Roger Penske has explained how his team’s withdrawal from the Repco Supercars Championship opened the door for their planned venture with Porsche.
Team Penske enjoyed a brilliant run of success in Supercars after merging with Dick Johnson Racing in late 2014.
A couple of building years led to four seasons of title contention from 2017 to 2020, netting three drivers’ championships and three teams’ championships in that period.
Penske, however, announced their long-anticipated withdrawal shortly after the 2020 season finale at Bathurst, taking Scott McLaughlin with them back to the United States to compete in the IndyCar Series.
In the absence of McLaughlin and Penske, DJR has taken a step backwards this season, albeit finding race-winning form at the most recent Tailem Bend event.
Last month, it was announced Team Penske would unite with Porsche on a programme involving the new LMDh vehicle from 2023, with two cars to run in each of the FIA World Endurance Championship and IMSA SportsCar Championship. Team Penske had departed from IMSA at the end of last year, having run Acuras.
Penske recently confessed the plan is for his IndyCar team to continue with a four-car model into next season – Josef Newgarden, Will Power and Scott McLaughlin are all signed; Simon Pagenaud is not as yet.

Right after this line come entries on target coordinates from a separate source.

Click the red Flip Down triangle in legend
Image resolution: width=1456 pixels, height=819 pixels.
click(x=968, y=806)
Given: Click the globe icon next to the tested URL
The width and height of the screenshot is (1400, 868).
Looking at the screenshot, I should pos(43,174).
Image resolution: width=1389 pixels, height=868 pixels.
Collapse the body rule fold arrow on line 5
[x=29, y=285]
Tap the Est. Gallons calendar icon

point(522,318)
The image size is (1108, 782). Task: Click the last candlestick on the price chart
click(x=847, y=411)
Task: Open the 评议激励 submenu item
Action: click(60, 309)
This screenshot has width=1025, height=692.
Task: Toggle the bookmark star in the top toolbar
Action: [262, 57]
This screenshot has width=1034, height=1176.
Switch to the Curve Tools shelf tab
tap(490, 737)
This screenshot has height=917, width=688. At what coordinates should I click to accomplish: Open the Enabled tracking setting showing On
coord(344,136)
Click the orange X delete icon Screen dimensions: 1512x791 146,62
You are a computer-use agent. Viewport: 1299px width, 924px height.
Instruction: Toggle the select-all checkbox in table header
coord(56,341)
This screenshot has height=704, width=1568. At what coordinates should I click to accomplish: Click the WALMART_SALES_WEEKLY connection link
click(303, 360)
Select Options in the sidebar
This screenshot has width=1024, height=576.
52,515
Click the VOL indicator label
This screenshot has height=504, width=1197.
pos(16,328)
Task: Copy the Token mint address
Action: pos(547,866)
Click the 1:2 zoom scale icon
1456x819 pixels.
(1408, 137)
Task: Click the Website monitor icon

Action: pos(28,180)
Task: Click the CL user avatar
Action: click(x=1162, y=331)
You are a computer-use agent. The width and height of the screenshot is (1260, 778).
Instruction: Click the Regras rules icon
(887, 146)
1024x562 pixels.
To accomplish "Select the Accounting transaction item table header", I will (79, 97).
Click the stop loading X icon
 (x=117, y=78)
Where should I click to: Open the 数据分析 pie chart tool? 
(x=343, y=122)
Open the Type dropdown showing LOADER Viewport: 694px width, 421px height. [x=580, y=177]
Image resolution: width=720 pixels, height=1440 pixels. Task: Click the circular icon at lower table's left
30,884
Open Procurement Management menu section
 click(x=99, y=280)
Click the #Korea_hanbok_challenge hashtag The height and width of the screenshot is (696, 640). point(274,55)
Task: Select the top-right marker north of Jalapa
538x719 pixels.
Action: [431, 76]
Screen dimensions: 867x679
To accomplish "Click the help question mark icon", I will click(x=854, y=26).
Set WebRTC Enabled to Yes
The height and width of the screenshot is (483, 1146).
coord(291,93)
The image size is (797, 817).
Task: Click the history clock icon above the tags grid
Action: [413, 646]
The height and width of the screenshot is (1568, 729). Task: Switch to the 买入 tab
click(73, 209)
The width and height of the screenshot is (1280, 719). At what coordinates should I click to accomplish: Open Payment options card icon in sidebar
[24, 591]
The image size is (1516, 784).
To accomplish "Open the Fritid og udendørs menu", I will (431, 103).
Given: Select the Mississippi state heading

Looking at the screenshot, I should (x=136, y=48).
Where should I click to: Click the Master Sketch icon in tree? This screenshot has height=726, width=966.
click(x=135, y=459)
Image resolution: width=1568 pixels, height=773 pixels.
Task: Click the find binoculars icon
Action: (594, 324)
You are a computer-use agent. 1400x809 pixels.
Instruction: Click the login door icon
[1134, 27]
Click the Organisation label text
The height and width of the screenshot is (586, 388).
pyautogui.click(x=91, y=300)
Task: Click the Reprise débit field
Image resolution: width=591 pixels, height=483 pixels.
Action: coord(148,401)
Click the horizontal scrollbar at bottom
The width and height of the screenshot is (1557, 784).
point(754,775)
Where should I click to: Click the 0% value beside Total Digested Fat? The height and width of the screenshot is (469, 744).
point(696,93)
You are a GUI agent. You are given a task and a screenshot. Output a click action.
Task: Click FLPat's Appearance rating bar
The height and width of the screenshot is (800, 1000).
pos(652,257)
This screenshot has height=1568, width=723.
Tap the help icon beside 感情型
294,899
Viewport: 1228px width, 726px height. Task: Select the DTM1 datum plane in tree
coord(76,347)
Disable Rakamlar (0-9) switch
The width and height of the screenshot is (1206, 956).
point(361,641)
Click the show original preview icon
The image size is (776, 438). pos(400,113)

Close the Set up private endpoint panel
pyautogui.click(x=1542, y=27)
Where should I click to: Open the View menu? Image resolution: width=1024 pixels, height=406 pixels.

Pressed on whether that would then be viable for 2023 when its prototype racing involvement is slated to begin, Penske made the connection.
“Well we’re not running in Australia (Supercars) now, so that’s what gave us the chance to put a programme together with Porsche,” he said.
“In IndyCar, we run four cars and we can run more or we can run less.”
Elaborating further on the IndyCar situation, Penske said: “We’re at four now, based on sponsorship, but certainly with three – with the right drivers and the right execution – we can find success, deliver what’s expected.
“But right now we have the manpower for four.”
Team Penske is on an eight-race winless streak heading into IndyCar action at Road America this weekend.